D’après l’opposition, le gouvernement congolais veut restreindre le rôle de la Commission Nationale Electorale Indépendante à la vérification et au suivi, pendant qu’il s’arroge les prérogatives de la maîtrise du corps électoral et de l’organisation des élections. [2].

Que peut redouter le gouvernement d’une Commission Electorale véritablement indépendante ?

La controverse autour de l’organisation des législatives de 2007, est lisible à l’approche des échéances. Cette situation n’honore pas le Président de la République Denis Sassou Nguesso très impliqué dans la dynamique de transparence des élections à travers l’Afrique pendant son mandat à la tête de l’Union Africaine [3]. On sait que l’homme sait rebondir en politique, et qu’il n’a jamais eu peur de ses contradictions.

A ce propos, Denis Sassou Nguesso a été interpellé par Thystère-Tchicaya et Lékoundzou Itihi Ossetoumba, deux figures emblématiques de la politique congolaise. :« … Ou cette commission est indépendante ou elle ne l’est pas. Si elle est indépendante, alors laissons-là assumer toutes les prérogatives de cette indépendance à savoir la capacité de réaliser les opérations préélectorales et d’organiser les élections en ayant la maîtrise de toutes les phases de celle-ci.
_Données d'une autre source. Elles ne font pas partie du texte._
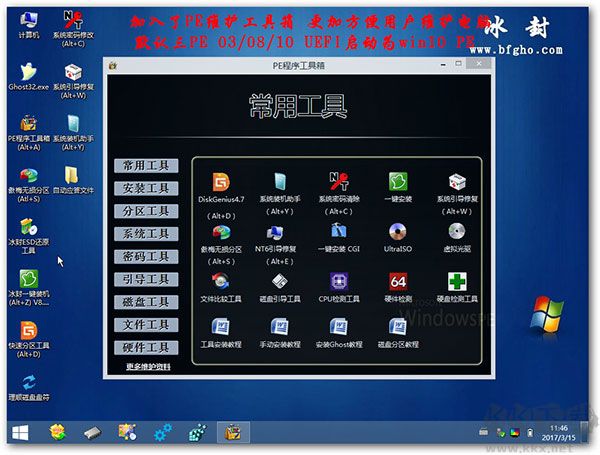
Task: Open 虚拟光驱 disc icon in toolbox
Action: click(x=457, y=232)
C’est dire que cette Commission doit avoir entre autres missions, d’identifier le corps électoral, (vérification et affichage des listes électorales, recensement des électeurs), établissement et distribution des cartes d’électeurs avec photo. »

Si l’opposition a opté pour la fermeté, par les déclarations pamphlétaires des députés RDPS Mavoungou-Zinga Mabio [4] et Julien Makoundi, aux côtés de Bernadette Thystère Tchicaya [5], lors d’un meeting à Hinda. Les populations se sont réjouies de cette première congolaise.
Nombre de membres du gouvernement espèrent se servir d’Otshombé comme tremplin politique. Rien n’est gagné pour ceux-ci, Sassou décidera en dernier ressort et en toute responsabilité selon ceux qui pour lui présenteront les meilleures garanties pour sa continuité au pouvoir. Nul doute qu’après qu’il ait jaugé les forces d’opposition des têtes vont tomber, seul moyen pour lui de maintenir un consensus autour de sa personnalité somme toute controversée dans le secret des antichambres y compris de son propre entourage.

Dans la même direction, Grégoire Léfouoba, Saturnin Okabé, respectivement leaders des partis politiques du PCR et du RDD ont dénoncé la mascarade des élections de 2002. L’opposition serre les coudes dans ce débat électoral intense, l’UPADS par la voix de son porte parole Mouanda Mpassi : « nous utiliserons tous les moyens que nous confère la loi pour contraindre le gouvernement à fléchir ».

Pour sa part, le gouvernement en artilleur balise les élections pour la majorité présidentielle. Le premier ministre Isidore Mvouba, est monté au créneau : « A partir du moment où le gouvernement de la république a introduit sur la table du parlement de notre pays, un projet de loi rectificatif de la loi électorale, qui fait de la commission électorale, une commission nationale électorale indépendante, on est donc a se demander lorsque certaines voix s’élèvent et parfois à l’extérieur de notre groupe, de quoi s’agit-il ?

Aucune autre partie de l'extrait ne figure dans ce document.